> _INSTRUCTIONS TO FOLLOW_: Reproduce the records verbatim, from the line with "How do I perform: Switch" up to and including the line with "point(272,235)".

> _EXTRACTED RECORDS_:
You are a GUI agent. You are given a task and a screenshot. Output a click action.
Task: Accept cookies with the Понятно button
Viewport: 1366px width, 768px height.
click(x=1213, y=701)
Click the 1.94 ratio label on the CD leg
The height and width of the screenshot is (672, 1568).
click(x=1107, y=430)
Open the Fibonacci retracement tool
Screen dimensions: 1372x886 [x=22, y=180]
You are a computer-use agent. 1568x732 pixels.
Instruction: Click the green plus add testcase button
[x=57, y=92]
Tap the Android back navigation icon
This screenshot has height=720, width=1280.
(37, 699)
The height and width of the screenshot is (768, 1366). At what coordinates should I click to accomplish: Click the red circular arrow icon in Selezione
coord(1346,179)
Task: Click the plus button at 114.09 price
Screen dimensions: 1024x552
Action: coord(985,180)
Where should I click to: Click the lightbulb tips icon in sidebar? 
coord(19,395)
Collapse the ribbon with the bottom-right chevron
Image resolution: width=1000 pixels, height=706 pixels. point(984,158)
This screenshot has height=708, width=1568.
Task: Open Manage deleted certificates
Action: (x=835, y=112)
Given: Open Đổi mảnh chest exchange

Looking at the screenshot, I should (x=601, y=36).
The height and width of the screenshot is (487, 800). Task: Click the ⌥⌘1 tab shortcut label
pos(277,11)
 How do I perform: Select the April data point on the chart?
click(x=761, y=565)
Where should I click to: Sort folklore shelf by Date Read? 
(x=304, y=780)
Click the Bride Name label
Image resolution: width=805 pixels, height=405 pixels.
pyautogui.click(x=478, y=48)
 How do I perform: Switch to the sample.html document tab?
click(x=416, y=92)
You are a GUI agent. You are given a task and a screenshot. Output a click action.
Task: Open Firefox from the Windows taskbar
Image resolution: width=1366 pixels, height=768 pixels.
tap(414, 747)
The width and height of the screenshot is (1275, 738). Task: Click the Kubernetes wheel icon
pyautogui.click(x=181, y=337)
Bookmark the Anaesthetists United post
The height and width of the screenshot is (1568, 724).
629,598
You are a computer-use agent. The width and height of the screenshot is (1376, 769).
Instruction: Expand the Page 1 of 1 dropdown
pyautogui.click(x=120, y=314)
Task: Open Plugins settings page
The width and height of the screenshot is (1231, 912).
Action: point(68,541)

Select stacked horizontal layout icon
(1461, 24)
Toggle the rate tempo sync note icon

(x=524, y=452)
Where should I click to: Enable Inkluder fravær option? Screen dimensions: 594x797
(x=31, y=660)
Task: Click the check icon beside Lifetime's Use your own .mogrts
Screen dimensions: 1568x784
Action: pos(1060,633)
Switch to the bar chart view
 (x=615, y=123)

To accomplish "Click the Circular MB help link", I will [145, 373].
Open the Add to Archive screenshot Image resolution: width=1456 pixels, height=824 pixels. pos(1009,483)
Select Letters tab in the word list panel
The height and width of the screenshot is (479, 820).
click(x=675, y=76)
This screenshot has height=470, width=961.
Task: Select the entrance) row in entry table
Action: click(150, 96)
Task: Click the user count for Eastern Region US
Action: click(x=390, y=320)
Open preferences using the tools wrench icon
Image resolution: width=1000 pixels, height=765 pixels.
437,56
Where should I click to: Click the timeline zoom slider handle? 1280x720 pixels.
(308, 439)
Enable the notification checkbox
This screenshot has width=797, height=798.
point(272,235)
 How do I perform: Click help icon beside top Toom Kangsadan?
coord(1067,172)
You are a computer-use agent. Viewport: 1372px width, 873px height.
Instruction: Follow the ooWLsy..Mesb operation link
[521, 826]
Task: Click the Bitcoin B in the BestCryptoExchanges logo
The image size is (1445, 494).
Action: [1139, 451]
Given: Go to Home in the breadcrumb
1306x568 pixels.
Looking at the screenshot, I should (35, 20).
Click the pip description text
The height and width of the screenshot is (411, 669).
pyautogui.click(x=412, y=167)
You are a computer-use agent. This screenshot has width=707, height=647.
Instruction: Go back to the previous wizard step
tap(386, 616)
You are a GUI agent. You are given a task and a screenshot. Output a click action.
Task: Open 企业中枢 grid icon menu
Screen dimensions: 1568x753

> _TASK RESULT_:
 How do I perform: Switch to the sample.html document tab?
click(x=416, y=92)
You are a GUI agent. You are given a task and a screenshot. Output a click action.
Task: Open Firefox from the Windows taskbar
Image resolution: width=1366 pixels, height=768 pixels.
tap(414, 747)
The width and height of the screenshot is (1275, 738). Task: Click the Kubernetes wheel icon
pyautogui.click(x=181, y=337)
Bookmark the Anaesthetists United post
The height and width of the screenshot is (1568, 724).
629,598
You are a computer-use agent. The width and height of the screenshot is (1376, 769).
Instruction: Expand the Page 1 of 1 dropdown
pyautogui.click(x=120, y=314)
Task: Open Plugins settings page
The width and height of the screenshot is (1231, 912).
Action: point(68,541)

Select stacked horizontal layout icon
(1461, 24)
Toggle the rate tempo sync note icon

(x=524, y=452)
Where should I click to: Enable Inkluder fravær option? Screen dimensions: 594x797
(x=31, y=660)
Task: Click the check icon beside Lifetime's Use your own .mogrts
Screen dimensions: 1568x784
Action: pos(1060,633)
Switch to the bar chart view
 (x=615, y=123)

To accomplish "Click the Circular MB help link", I will [145, 373].
Open the Add to Archive screenshot Image resolution: width=1456 pixels, height=824 pixels. pos(1009,483)
Select Letters tab in the word list panel
The height and width of the screenshot is (479, 820).
click(x=675, y=76)
This screenshot has height=470, width=961.
Task: Select the entrance) row in entry table
Action: click(150, 96)
Task: Click the user count for Eastern Region US
Action: click(x=390, y=320)
Open preferences using the tools wrench icon
Image resolution: width=1000 pixels, height=765 pixels.
437,56
Where should I click to: Click the timeline zoom slider handle? 1280x720 pixels.
(308, 439)
Enable the notification checkbox
This screenshot has width=797, height=798.
point(272,235)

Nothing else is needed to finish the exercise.